[Target pointing data]
•••••

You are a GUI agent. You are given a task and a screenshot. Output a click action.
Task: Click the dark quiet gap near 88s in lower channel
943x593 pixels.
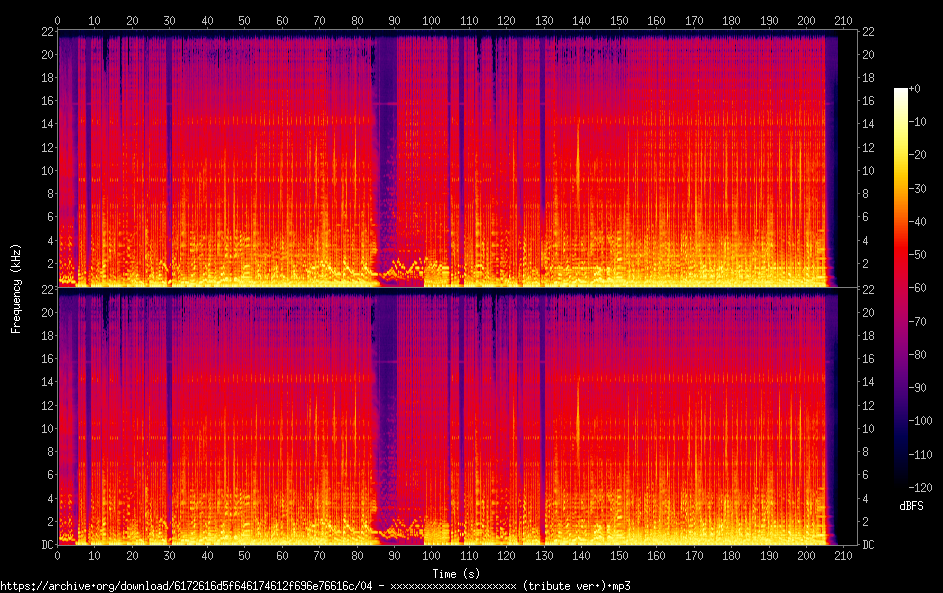pos(386,410)
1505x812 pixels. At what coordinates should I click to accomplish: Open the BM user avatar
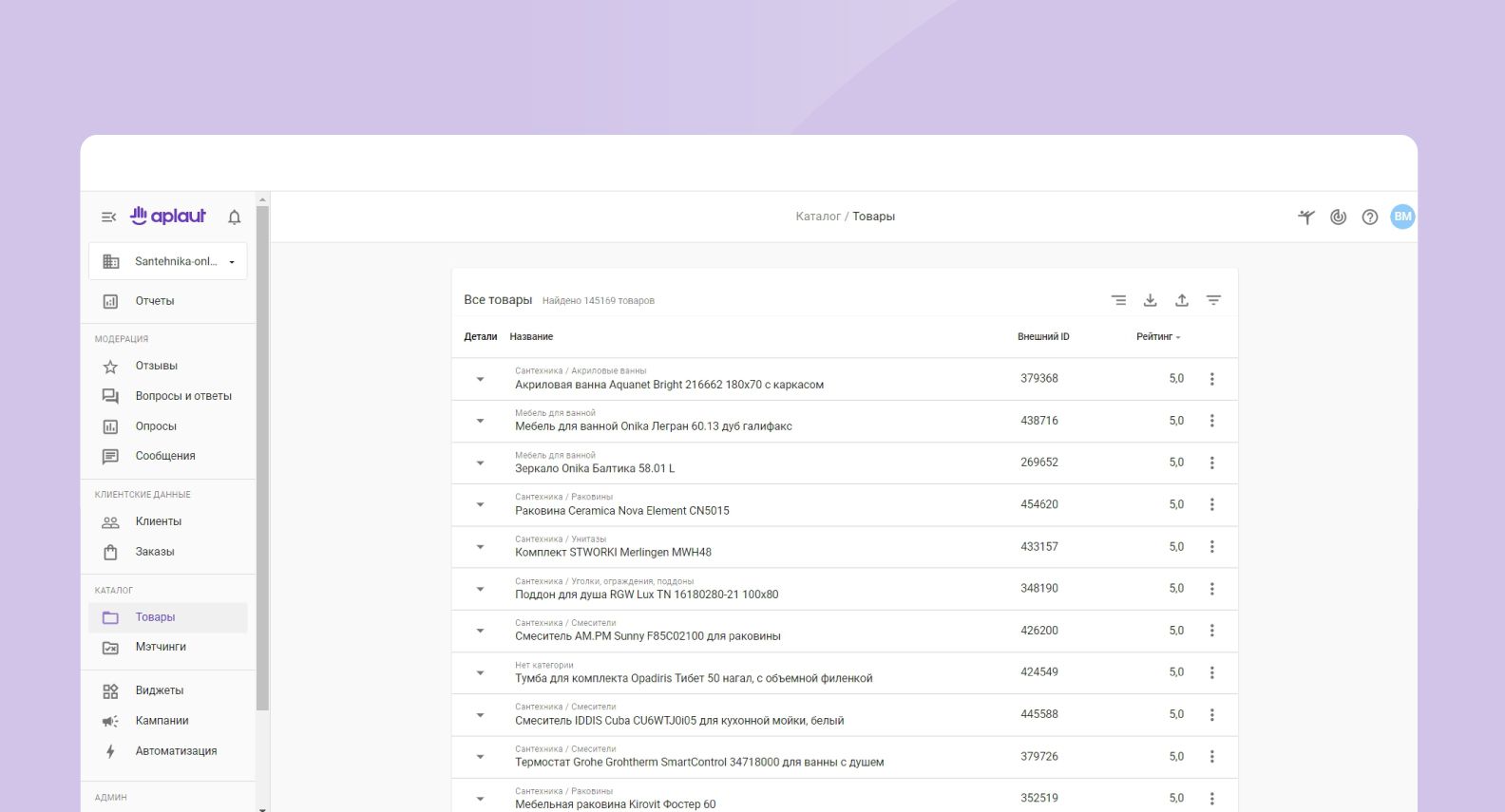(x=1402, y=217)
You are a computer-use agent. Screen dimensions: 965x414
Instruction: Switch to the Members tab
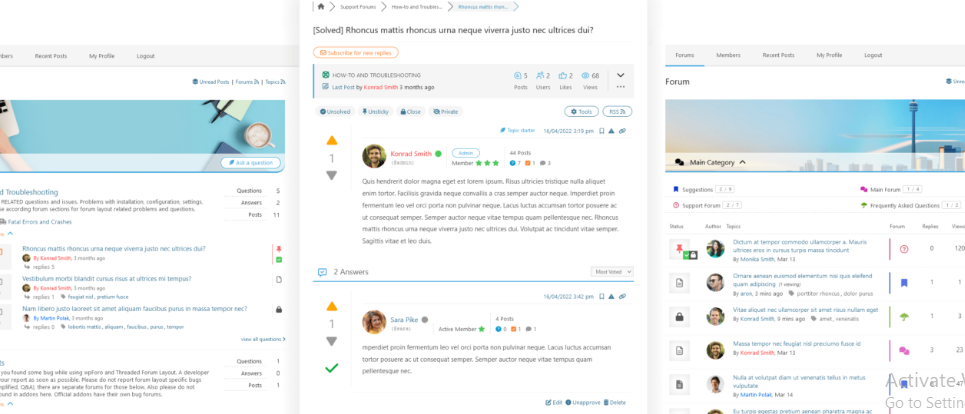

•••••

Present every line of the records above as a numbered list, omitting blank lines and leaving out the pictures.

### [Written answer]
1. You are a GUI agent. You are given a task and a screenshot. Output a click action.
2. Task: Click the dark quiet gap near 88s in lower channel
3. 943x593 pixels.
4. pos(386,410)
5. 1505x812 pixels. At what coordinates should I click to accomplish: Open the BM user avatar
6. (x=1402, y=217)
7. You are a computer-use agent. Screen dimensions: 965x414
8. Instruction: Switch to the Members tab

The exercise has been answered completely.